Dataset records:
☆ ☆ ☆ ☆ ☆ ☆ ☆
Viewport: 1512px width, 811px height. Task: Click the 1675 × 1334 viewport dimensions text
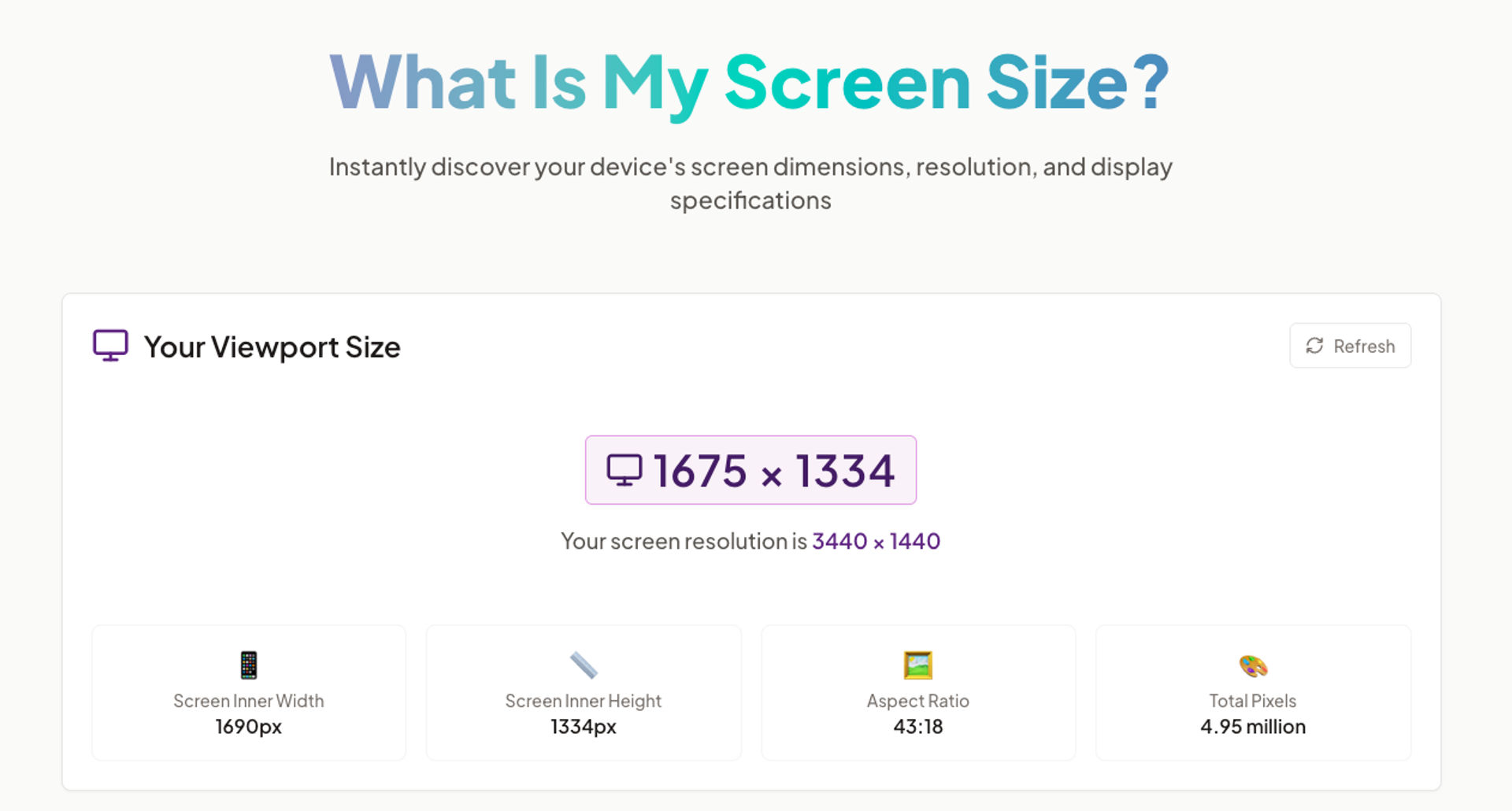point(774,471)
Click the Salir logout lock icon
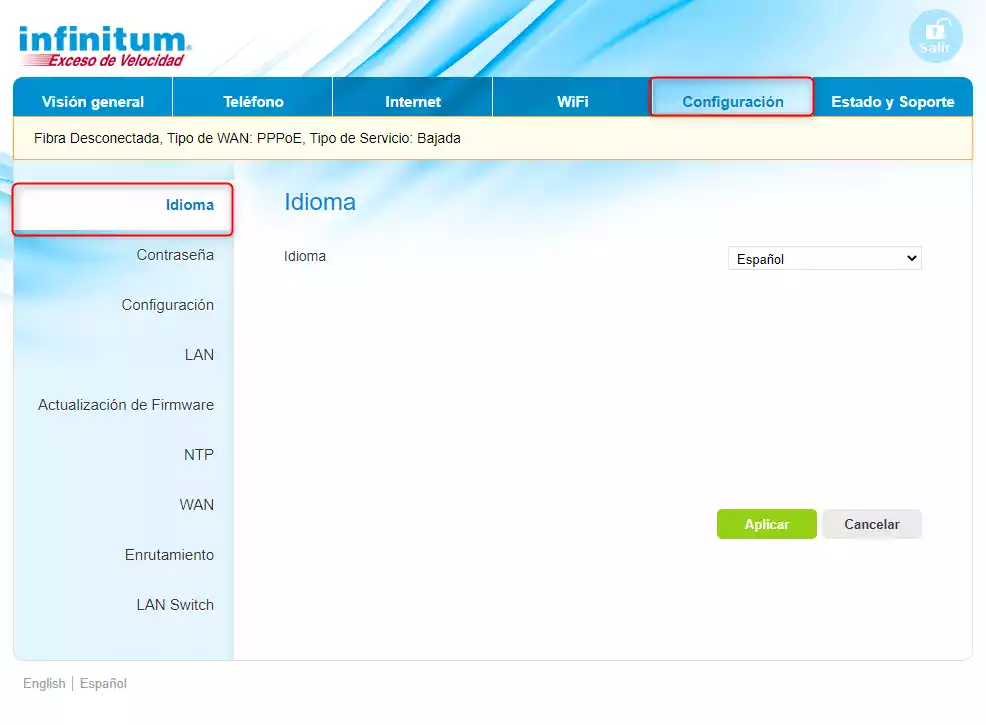986x725 pixels. coord(935,35)
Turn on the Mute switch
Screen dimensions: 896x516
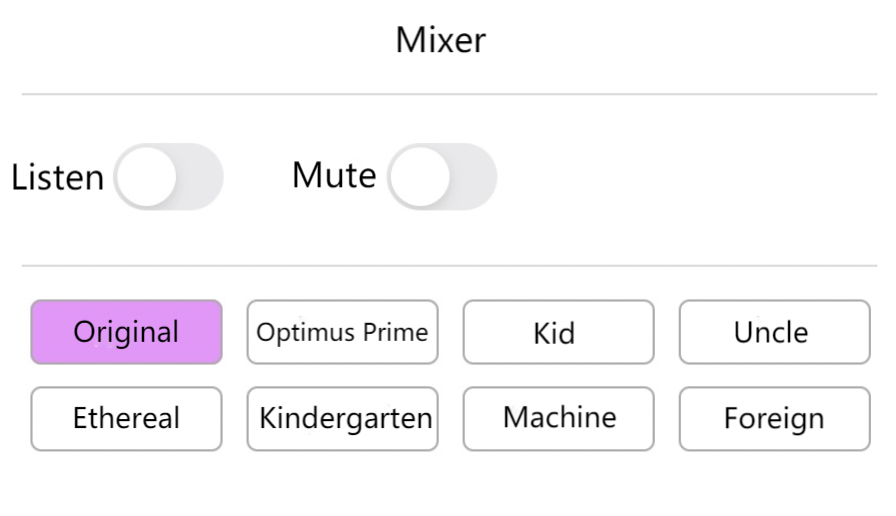tap(441, 177)
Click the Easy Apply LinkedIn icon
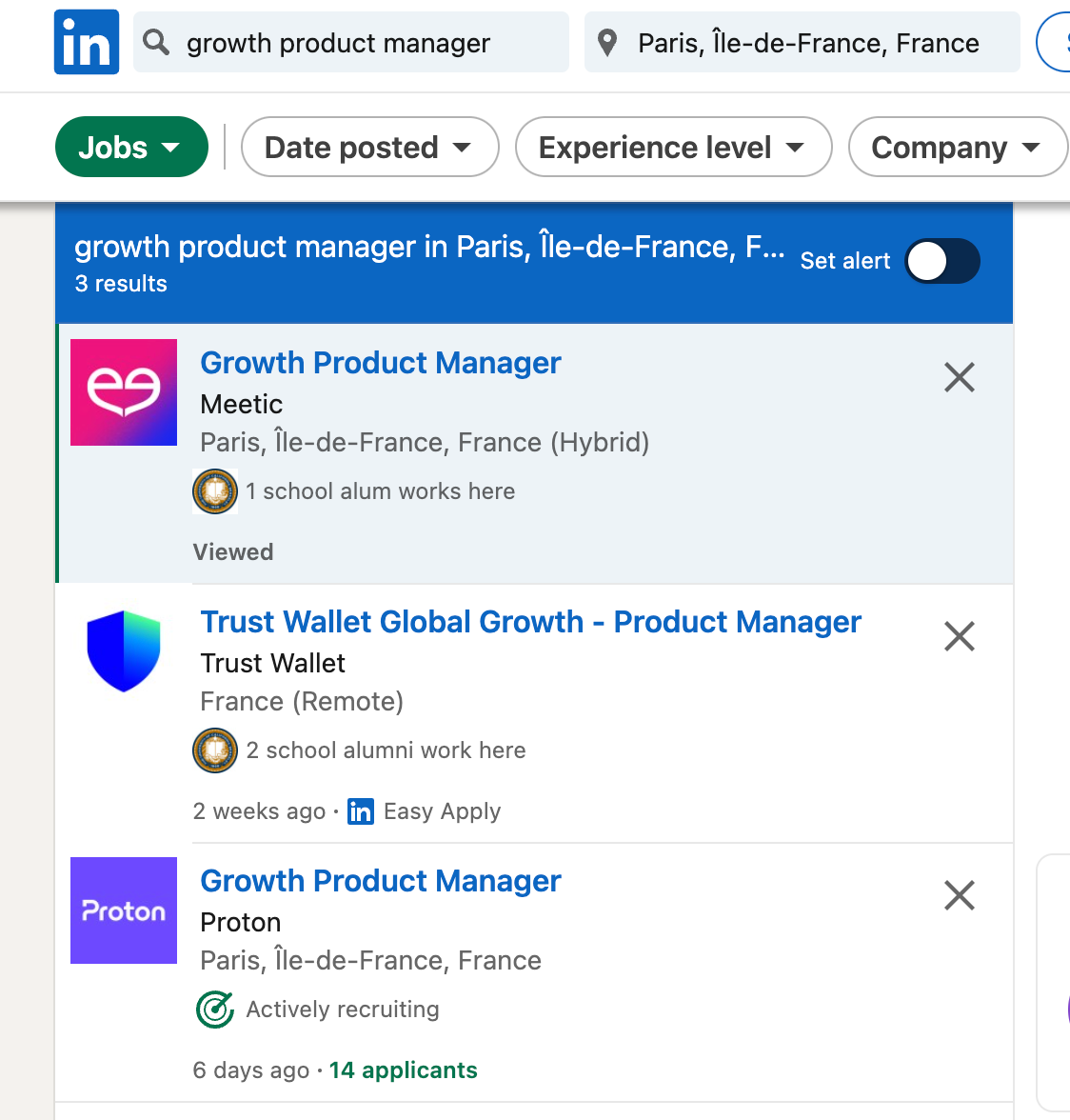 coord(361,811)
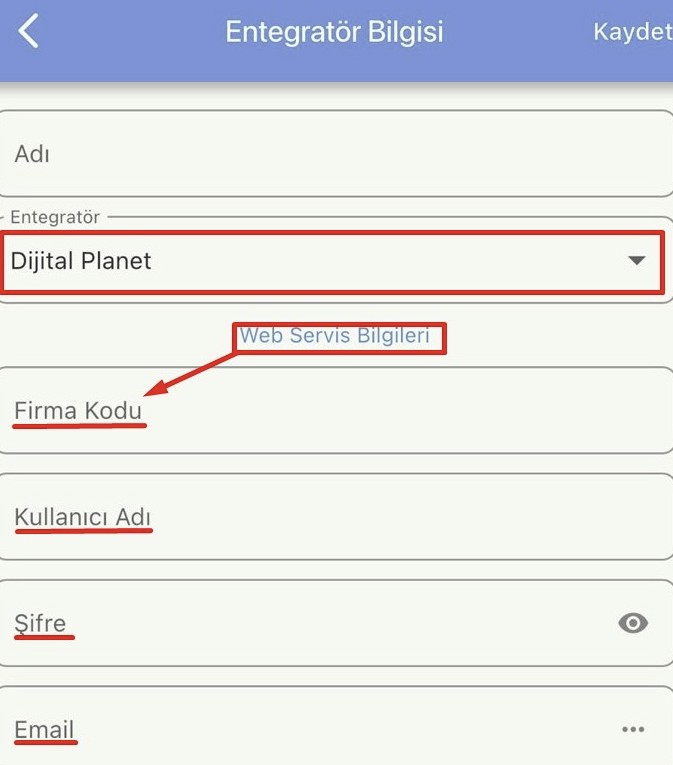Click the small Entegratör field label

(56, 217)
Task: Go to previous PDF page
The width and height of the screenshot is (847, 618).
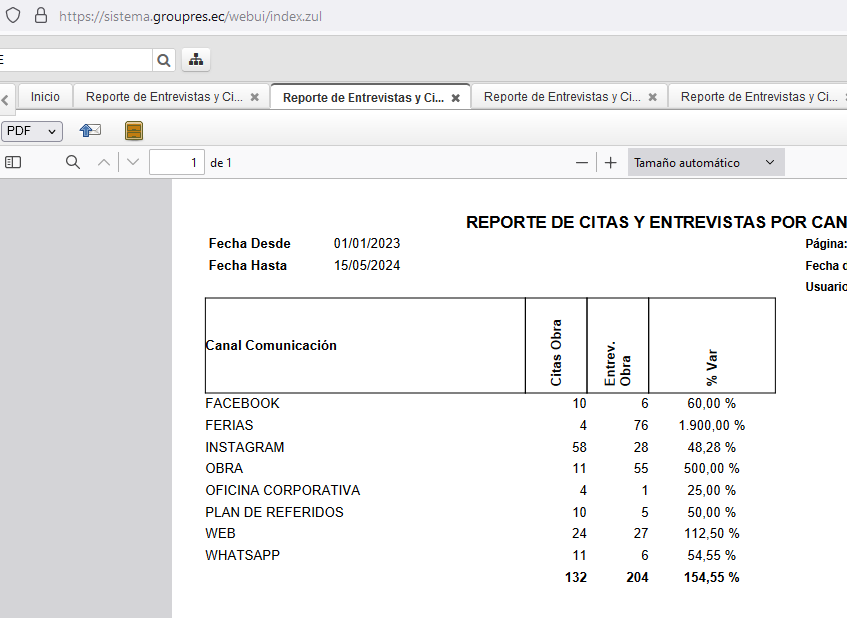Action: click(103, 162)
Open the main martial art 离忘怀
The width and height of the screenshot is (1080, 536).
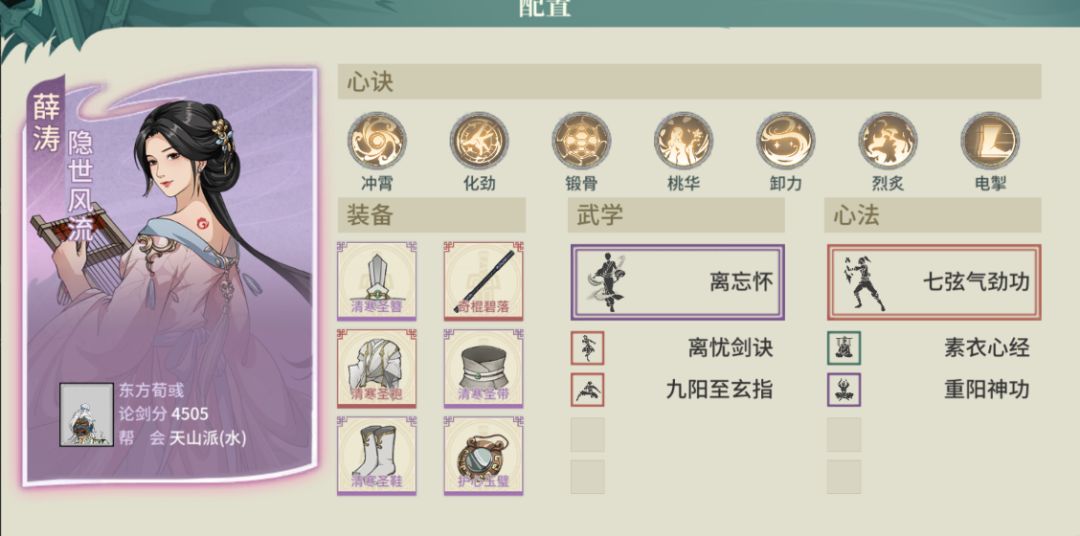(678, 282)
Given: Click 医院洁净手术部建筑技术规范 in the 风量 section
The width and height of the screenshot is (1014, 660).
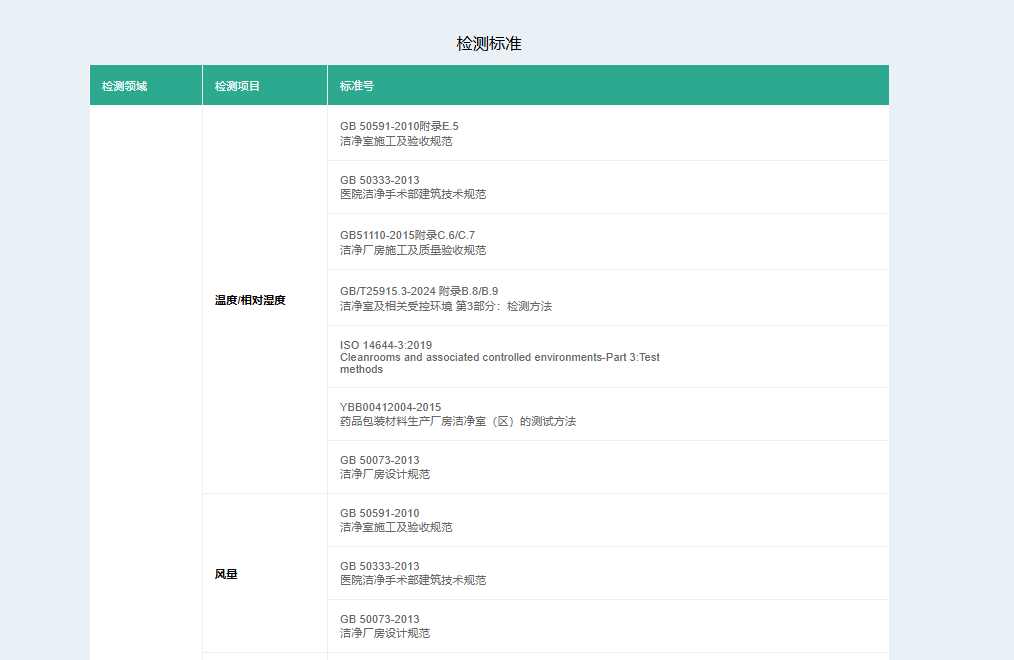Looking at the screenshot, I should click(x=413, y=580).
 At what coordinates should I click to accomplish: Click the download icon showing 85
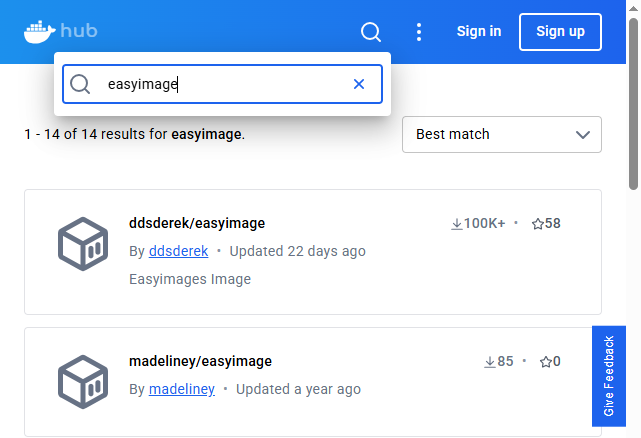(490, 362)
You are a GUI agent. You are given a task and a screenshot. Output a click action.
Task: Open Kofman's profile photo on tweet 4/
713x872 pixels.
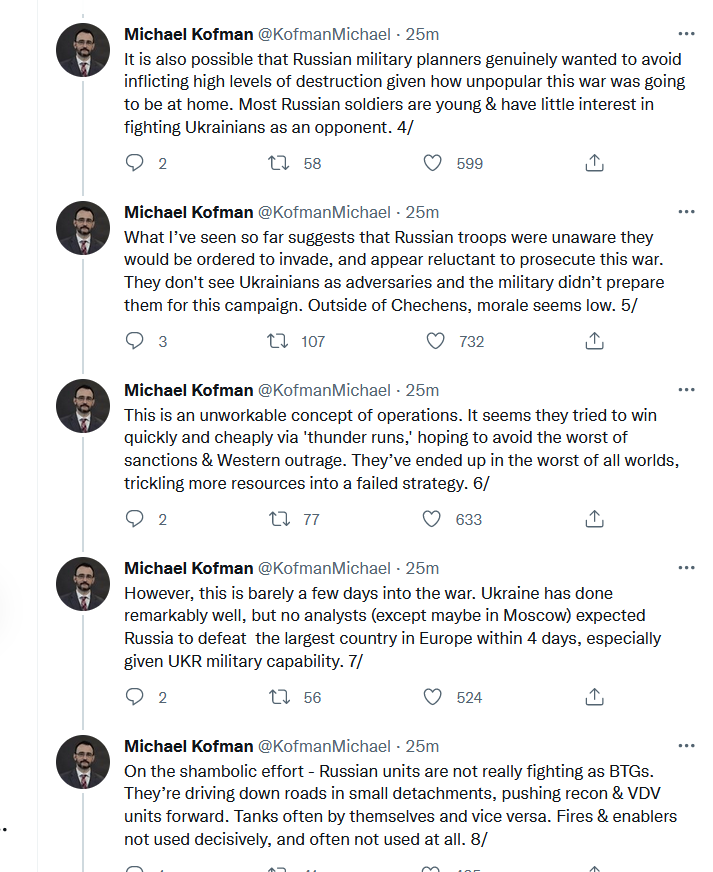[x=83, y=50]
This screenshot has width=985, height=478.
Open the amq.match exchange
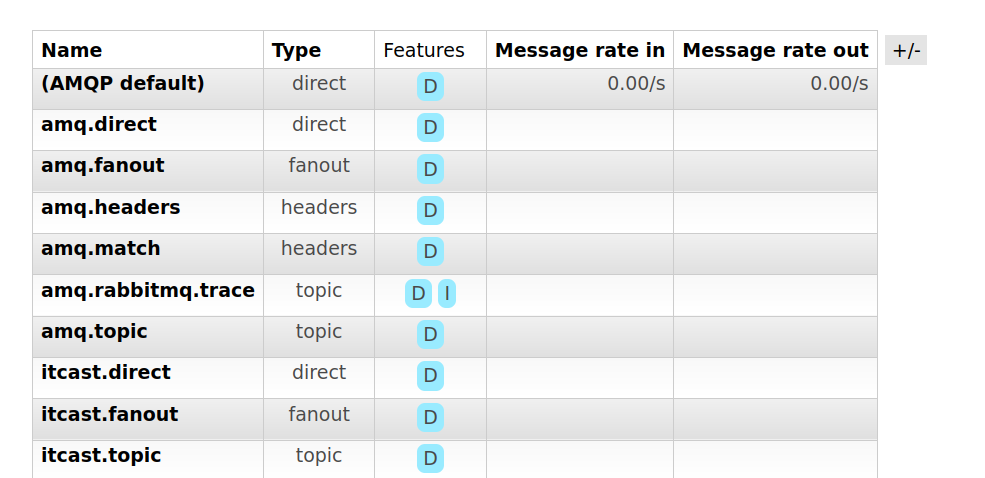click(x=101, y=248)
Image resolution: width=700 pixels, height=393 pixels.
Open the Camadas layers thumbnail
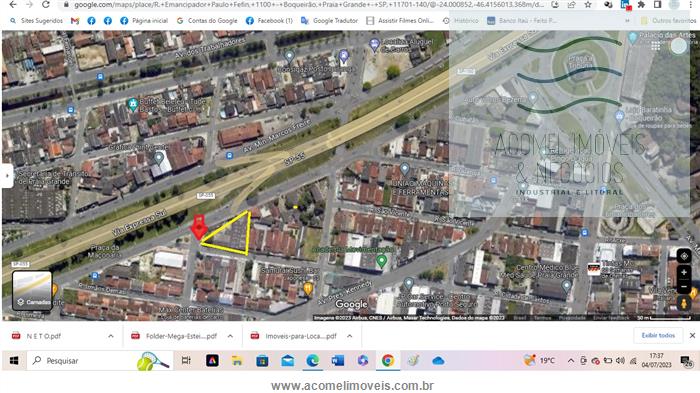[32, 290]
☆ ☆ ☆ ☆ ☆ ☆ ☆
[Activity]
Each entry should be output word for word, with no pictures carried over.

[Response below]
Viewport: 1512px width, 811px height. Task: Click the 1675 × 1334 viewport dimensions text
point(774,471)
Click the Salir logout lock icon
986x725 pixels. coord(935,35)
Turn on the Mute switch
Screen dimensions: 896x516
tap(441, 177)
Click the Easy Apply LinkedIn icon
 coord(361,811)
Click the small Entegratör field label

(56, 217)
Task: Go to previous PDF page
The width and height of the screenshot is (847, 618).
Action: click(103, 162)
Open the main martial art 离忘怀
The width and height of the screenshot is (1080, 536).
(678, 282)
Given: Click 医院洁净手术部建筑技术规范 in the 风量 section
The width and height of the screenshot is (1014, 660).
Looking at the screenshot, I should click(x=413, y=580).
 At what coordinates should I click to accomplish: Click the download icon showing 85
(490, 362)
You are a GUI agent. You are given a task and a screenshot. Output a click action.
Task: Open Kofman's profile photo on tweet 4/
713x872 pixels.
[x=83, y=50]
This screenshot has width=985, height=478.
Open the amq.match exchange
click(x=101, y=248)
Image resolution: width=700 pixels, height=393 pixels.
Open the Camadas layers thumbnail
[32, 290]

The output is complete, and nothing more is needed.